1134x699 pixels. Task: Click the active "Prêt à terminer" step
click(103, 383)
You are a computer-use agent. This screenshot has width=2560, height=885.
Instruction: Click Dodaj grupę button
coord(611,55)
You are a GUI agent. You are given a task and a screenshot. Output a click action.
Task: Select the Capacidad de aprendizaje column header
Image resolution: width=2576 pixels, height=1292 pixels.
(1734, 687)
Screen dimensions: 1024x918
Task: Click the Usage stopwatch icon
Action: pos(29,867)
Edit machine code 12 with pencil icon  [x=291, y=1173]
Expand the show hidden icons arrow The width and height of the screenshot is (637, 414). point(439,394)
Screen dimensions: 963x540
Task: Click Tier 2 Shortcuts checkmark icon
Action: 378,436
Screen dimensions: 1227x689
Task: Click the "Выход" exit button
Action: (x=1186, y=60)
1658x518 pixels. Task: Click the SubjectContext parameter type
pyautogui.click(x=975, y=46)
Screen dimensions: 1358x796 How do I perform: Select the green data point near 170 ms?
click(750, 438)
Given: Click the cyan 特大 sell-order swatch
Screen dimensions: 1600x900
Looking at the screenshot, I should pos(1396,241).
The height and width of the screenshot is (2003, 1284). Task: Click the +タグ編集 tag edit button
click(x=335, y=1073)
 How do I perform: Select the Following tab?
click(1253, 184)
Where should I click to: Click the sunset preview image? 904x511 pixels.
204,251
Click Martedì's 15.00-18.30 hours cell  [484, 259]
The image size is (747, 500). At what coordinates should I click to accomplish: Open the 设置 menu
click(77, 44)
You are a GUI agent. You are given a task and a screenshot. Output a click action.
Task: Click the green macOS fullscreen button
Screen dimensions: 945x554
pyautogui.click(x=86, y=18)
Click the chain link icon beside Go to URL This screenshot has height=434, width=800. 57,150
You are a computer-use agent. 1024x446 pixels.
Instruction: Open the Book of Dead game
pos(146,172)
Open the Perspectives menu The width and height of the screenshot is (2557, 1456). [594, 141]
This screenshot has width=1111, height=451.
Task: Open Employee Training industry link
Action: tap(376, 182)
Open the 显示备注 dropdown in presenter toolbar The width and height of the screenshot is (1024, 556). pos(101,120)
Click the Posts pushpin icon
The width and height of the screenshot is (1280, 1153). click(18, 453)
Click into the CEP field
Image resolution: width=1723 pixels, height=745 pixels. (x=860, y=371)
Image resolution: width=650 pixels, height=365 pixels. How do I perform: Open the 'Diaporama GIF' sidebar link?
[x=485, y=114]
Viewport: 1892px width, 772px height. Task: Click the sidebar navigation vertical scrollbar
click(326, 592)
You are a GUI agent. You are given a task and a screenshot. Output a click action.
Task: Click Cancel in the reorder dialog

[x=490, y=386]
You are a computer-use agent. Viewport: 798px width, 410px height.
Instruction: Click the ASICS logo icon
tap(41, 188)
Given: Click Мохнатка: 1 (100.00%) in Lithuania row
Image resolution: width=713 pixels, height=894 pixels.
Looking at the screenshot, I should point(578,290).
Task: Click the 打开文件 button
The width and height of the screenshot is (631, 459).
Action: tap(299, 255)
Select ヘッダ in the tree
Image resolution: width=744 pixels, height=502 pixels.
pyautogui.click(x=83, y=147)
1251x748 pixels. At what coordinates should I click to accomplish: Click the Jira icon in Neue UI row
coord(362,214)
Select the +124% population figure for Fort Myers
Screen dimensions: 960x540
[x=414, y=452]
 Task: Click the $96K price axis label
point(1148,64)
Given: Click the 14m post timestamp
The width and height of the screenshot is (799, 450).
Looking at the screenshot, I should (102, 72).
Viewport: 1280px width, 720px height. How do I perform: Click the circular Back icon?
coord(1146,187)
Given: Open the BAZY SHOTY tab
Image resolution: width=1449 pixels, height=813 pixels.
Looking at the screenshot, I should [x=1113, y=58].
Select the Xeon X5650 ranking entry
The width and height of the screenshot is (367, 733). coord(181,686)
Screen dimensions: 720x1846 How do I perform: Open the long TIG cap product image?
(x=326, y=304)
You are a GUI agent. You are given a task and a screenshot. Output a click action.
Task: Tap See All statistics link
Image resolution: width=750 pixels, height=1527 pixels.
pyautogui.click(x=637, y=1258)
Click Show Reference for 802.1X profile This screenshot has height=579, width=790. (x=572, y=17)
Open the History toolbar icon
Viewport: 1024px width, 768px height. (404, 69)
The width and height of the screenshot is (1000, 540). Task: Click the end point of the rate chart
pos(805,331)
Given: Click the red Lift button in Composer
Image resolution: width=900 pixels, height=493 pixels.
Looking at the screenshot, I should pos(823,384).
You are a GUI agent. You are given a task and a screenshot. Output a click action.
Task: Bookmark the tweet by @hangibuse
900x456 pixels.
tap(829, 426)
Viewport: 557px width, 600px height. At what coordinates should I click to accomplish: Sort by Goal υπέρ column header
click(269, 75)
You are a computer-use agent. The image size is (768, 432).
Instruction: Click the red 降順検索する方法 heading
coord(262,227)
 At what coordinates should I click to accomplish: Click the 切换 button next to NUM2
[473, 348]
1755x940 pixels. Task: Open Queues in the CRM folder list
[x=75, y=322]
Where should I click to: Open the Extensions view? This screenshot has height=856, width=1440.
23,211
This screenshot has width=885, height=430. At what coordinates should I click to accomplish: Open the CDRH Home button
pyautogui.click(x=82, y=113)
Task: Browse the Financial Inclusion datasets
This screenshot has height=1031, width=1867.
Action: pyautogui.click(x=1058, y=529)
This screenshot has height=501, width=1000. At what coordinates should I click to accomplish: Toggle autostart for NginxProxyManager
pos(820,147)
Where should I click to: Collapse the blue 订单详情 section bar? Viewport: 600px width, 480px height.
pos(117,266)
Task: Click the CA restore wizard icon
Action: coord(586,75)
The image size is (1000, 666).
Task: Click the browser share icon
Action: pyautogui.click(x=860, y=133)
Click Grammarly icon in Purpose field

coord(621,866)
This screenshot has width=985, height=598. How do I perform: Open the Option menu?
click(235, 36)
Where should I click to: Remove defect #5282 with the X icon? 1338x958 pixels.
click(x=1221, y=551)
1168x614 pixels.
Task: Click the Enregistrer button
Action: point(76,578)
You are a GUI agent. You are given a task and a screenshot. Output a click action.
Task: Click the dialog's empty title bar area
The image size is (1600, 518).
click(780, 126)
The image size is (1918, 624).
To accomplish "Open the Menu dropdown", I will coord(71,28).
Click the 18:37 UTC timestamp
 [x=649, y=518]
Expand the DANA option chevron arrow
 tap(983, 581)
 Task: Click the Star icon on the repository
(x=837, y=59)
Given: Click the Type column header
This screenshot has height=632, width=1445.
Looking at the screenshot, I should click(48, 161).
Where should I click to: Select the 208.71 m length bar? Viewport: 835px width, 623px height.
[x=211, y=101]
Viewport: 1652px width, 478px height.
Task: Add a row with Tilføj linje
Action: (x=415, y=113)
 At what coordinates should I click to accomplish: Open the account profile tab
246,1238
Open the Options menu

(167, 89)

What is needed »
Every entry must be retyped in full, exactly as given.

Solution for this task »
1134x699 pixels. Task: Click the active "Prêt à terminer" step
click(103, 383)
You are a computer-use agent. This screenshot has width=2560, height=885.
Instruction: Click Dodaj grupę button
coord(611,55)
You are a GUI agent. You are given a task and a screenshot. Output a click action.
Task: Select the Capacidad de aprendizaje column header
Image resolution: width=2576 pixels, height=1292 pixels.
(1734, 687)
Screen dimensions: 1024x918
Task: Click the Usage stopwatch icon
Action: pos(29,867)
Edit machine code 12 with pencil icon  [x=291, y=1173]
Expand the show hidden icons arrow The width and height of the screenshot is (637, 414). point(439,394)
Screen dimensions: 963x540
Task: Click Tier 2 Shortcuts checkmark icon
Action: 378,436
Screen dimensions: 1227x689
Task: Click the "Выход" exit button
Action: (x=1186, y=60)
1658x518 pixels. Task: Click the SubjectContext parameter type
pyautogui.click(x=975, y=46)
Screen dimensions: 1358x796 How do I perform: Select the green data point near 170 ms?
click(750, 438)
Given: Click the cyan 特大 sell-order swatch
Screen dimensions: 1600x900
Looking at the screenshot, I should pos(1396,241).
The height and width of the screenshot is (2003, 1284). Task: Click the +タグ編集 tag edit button
click(x=335, y=1073)
 How do I perform: Select the Following tab?
click(1253, 184)
Where should I click to: Click the sunset preview image? 904x511 pixels.
204,251
Click Martedì's 15.00-18.30 hours cell  [484, 259]
The image size is (747, 500). At what coordinates should I click to accomplish: Open the 设置 menu
click(77, 44)
You are a GUI agent. You are given a task and a screenshot. Output a click action.
Task: Click the green macOS fullscreen button
Screen dimensions: 945x554
pyautogui.click(x=86, y=18)
Click the chain link icon beside Go to URL This screenshot has height=434, width=800. 57,150
You are a computer-use agent. 1024x446 pixels.
Instruction: Open the Book of Dead game
pos(146,172)
Open the Perspectives menu The width and height of the screenshot is (2557, 1456). [594, 141]
This screenshot has width=1111, height=451.
Task: Open Employee Training industry link
Action: tap(376, 182)
Open the 显示备注 dropdown in presenter toolbar The width and height of the screenshot is (1024, 556). pos(101,120)
Click the Posts pushpin icon
The width and height of the screenshot is (1280, 1153). click(18, 453)
Click into the CEP field
Image resolution: width=1723 pixels, height=745 pixels. (x=860, y=371)
Image resolution: width=650 pixels, height=365 pixels. How do I perform: Open the 'Diaporama GIF' sidebar link?
[x=485, y=114]
Viewport: 1892px width, 772px height. Task: Click the sidebar navigation vertical scrollbar
click(326, 592)
You are a GUI agent. You are given a task and a screenshot. Output a click action.
Task: Click Cancel in the reorder dialog

[x=490, y=386]
You are a computer-use agent. Viewport: 798px width, 410px height.
Instruction: Click the ASICS logo icon
tap(41, 188)
Given: Click Мохнатка: 1 (100.00%) in Lithuania row
Image resolution: width=713 pixels, height=894 pixels.
Looking at the screenshot, I should point(578,290).
Task: Click the 打开文件 button
The width and height of the screenshot is (631, 459).
Action: tap(299, 255)
Select ヘッダ in the tree
Image resolution: width=744 pixels, height=502 pixels.
pyautogui.click(x=83, y=147)
1251x748 pixels. At what coordinates should I click to accomplish: Click the Jira icon in Neue UI row
coord(362,214)
Select the +124% population figure for Fort Myers
Screen dimensions: 960x540
[x=414, y=452]
 Task: Click the $96K price axis label
point(1148,64)
Given: Click the 14m post timestamp
The width and height of the screenshot is (799, 450).
Looking at the screenshot, I should (102, 72).
Viewport: 1280px width, 720px height. How do I perform: Click the circular Back icon?
coord(1146,187)
Given: Open the BAZY SHOTY tab
Image resolution: width=1449 pixels, height=813 pixels.
Looking at the screenshot, I should [x=1113, y=58].
Select the Xeon X5650 ranking entry
The width and height of the screenshot is (367, 733). coord(181,686)
Screen dimensions: 720x1846 How do I perform: Open the long TIG cap product image?
(x=326, y=304)
You are a GUI agent. You are given a task and a screenshot. Output a click action.
Task: Tap See All statistics link
Image resolution: width=750 pixels, height=1527 pixels.
pyautogui.click(x=637, y=1258)
Click Show Reference for 802.1X profile This screenshot has height=579, width=790. (x=572, y=17)
Open the History toolbar icon
Viewport: 1024px width, 768px height. (404, 69)
The width and height of the screenshot is (1000, 540). Task: Click the end point of the rate chart
pos(805,331)
Given: Click the red Lift button in Composer
Image resolution: width=900 pixels, height=493 pixels.
Looking at the screenshot, I should pos(823,384).
You are a GUI agent. You are given a task and a screenshot. Output a click action.
Task: Bookmark the tweet by @hangibuse
900x456 pixels.
tap(829, 426)
Viewport: 557px width, 600px height. At what coordinates should I click to accomplish: Sort by Goal υπέρ column header
click(269, 75)
You are a computer-use agent. The image size is (768, 432).
Instruction: Click the red 降順検索する方法 heading
coord(262,227)
 At what coordinates should I click to accomplish: Click the 切换 button next to NUM2
[473, 348]
1755x940 pixels. Task: Open Queues in the CRM folder list
[x=75, y=322]
Where should I click to: Open the Extensions view? This screenshot has height=856, width=1440.
23,211
This screenshot has width=885, height=430. At what coordinates should I click to accomplish: Open the CDRH Home button
pyautogui.click(x=82, y=113)
Task: Browse the Financial Inclusion datasets
This screenshot has height=1031, width=1867.
Action: pyautogui.click(x=1058, y=529)
This screenshot has height=501, width=1000. At what coordinates should I click to accomplish: Toggle autostart for NginxProxyManager
pos(820,147)
Where should I click to: Collapse the blue 订单详情 section bar? Viewport: 600px width, 480px height.
pos(117,266)
Task: Click the CA restore wizard icon
Action: coord(586,75)
The image size is (1000, 666).
Task: Click the browser share icon
Action: pyautogui.click(x=860, y=133)
Click Grammarly icon in Purpose field

coord(621,866)
This screenshot has width=985, height=598. How do I perform: Open the Option menu?
click(235, 36)
Where should I click to: Remove defect #5282 with the X icon? 1338x958 pixels.
click(x=1221, y=551)
1168x614 pixels.
Task: Click the Enregistrer button
Action: point(76,578)
You are a GUI agent. You are given a task and a screenshot. Output a click action.
Task: Click the dialog's empty title bar area
The image size is (1600, 518).
click(780, 126)
The image size is (1918, 624).
To accomplish "Open the Menu dropdown", I will coord(71,28).
Click the 18:37 UTC timestamp
 [x=649, y=518]
Expand the DANA option chevron arrow
 tap(983, 581)
 Task: Click the Star icon on the repository
(x=837, y=59)
Given: Click the Type column header
This screenshot has height=632, width=1445.
Looking at the screenshot, I should click(48, 161).
Where should I click to: Select the 208.71 m length bar? Viewport: 835px width, 623px height.
[x=211, y=101]
Viewport: 1652px width, 478px height.
Task: Add a row with Tilføj linje
Action: (x=415, y=113)
 At what coordinates should I click to accomplish: Open the account profile tab
246,1238
Open the Options menu

(167, 89)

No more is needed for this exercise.